Reproduce every one of the records below word for word, leaving out the pictures.

MATERIAL FOR THE TASK:
>> begin

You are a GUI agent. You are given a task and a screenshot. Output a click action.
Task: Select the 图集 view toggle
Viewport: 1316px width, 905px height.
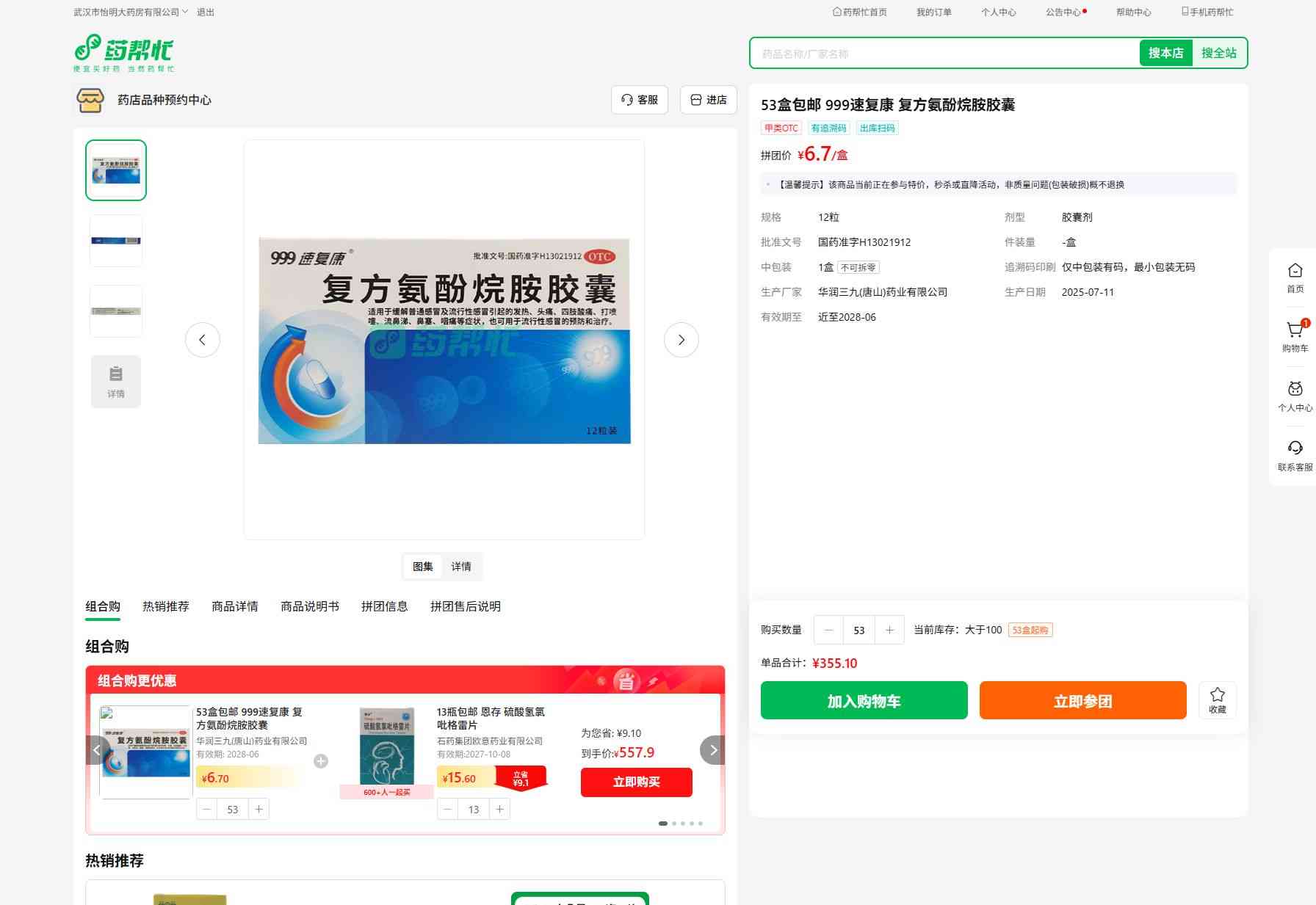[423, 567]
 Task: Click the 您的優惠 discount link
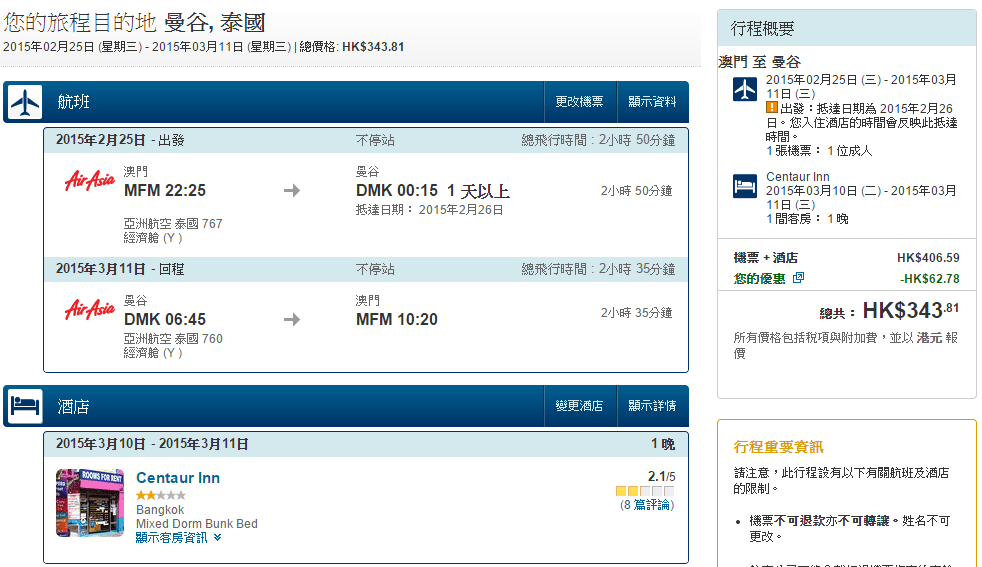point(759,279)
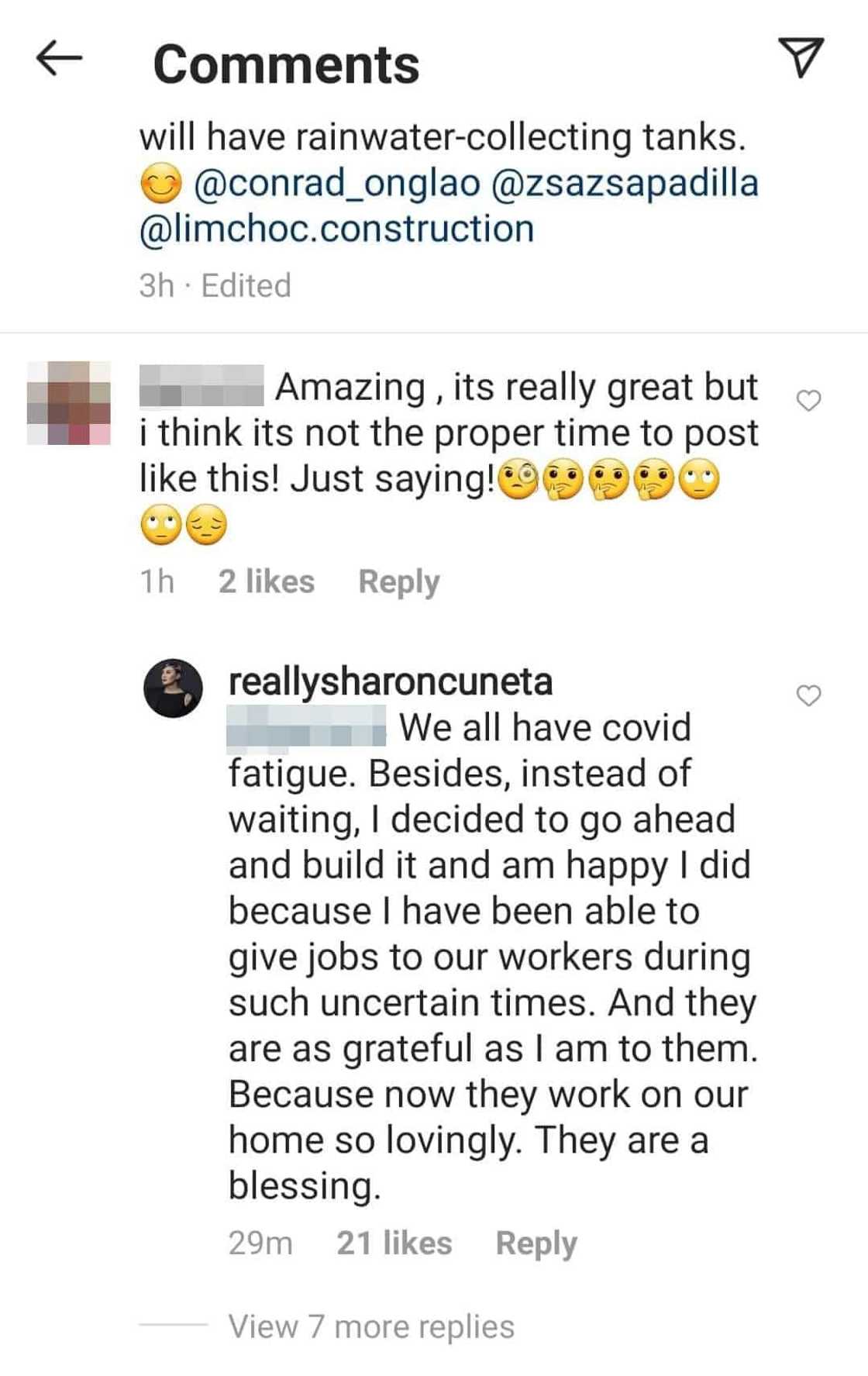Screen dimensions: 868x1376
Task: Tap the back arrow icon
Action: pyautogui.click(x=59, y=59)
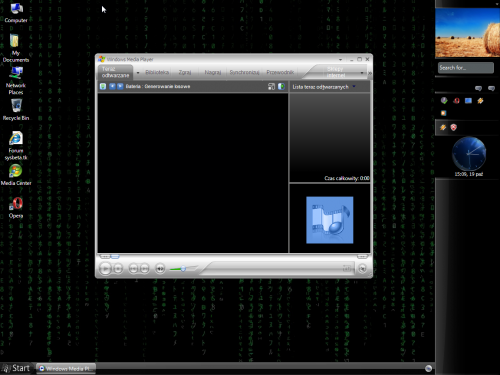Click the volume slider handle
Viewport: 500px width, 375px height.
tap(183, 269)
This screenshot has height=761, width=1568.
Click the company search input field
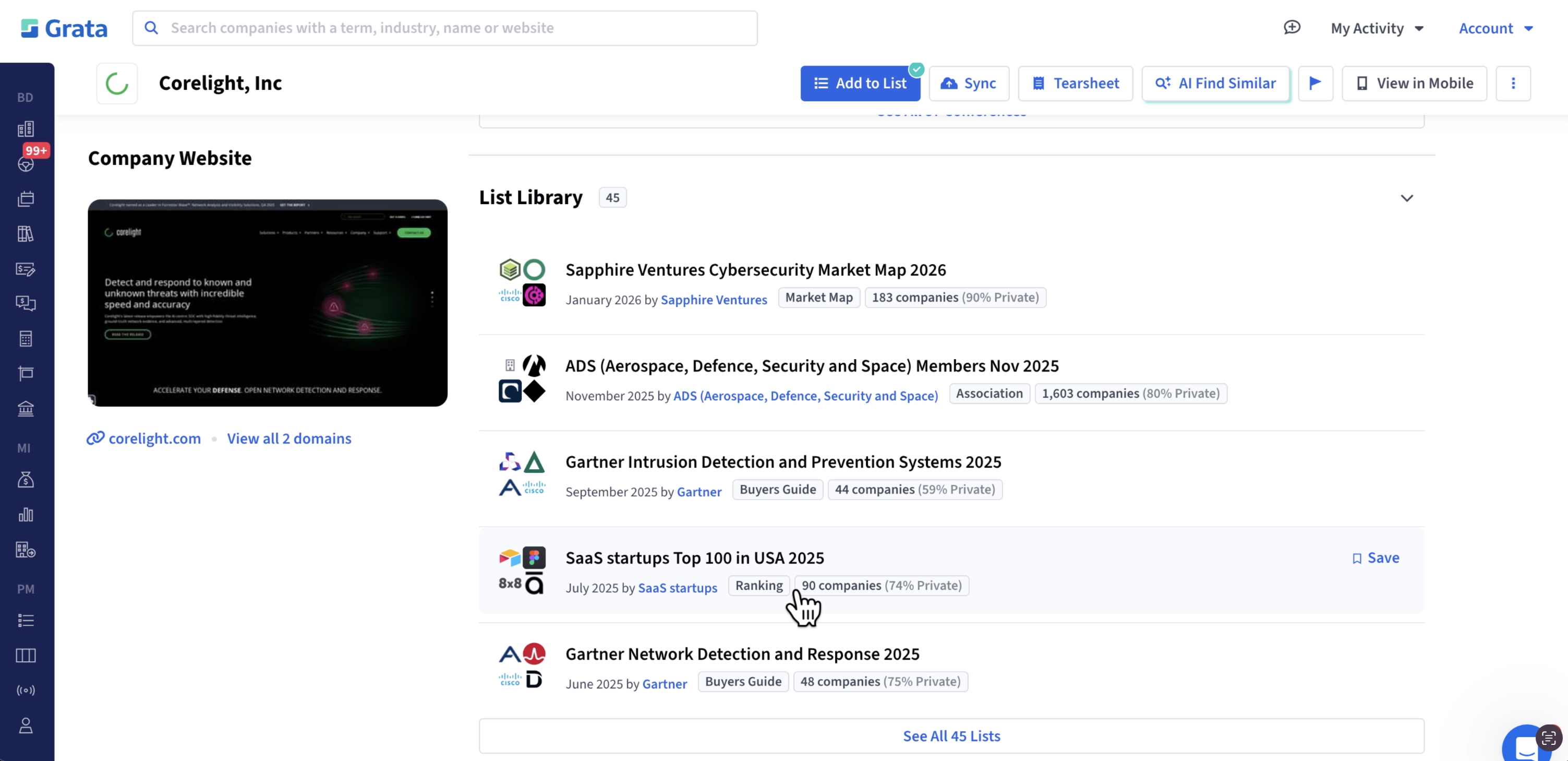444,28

>> end

FINAL RESULT:
You are a GUI agent. You are given a task and a screenshot. Output a click action.
Task: Select the 图集 view toggle
Viewport: 1316px width, 905px height.
[423, 567]
 Task: Click the 您的優惠 discount link
point(759,279)
Screen dimensions: 868x1376
Task: Tap the back arrow icon
Action: pyautogui.click(x=59, y=59)
Click the volume slider handle
Viewport: 500px width, 375px height.
tap(183, 269)
This screenshot has height=761, width=1568.
Click the company search input field
444,28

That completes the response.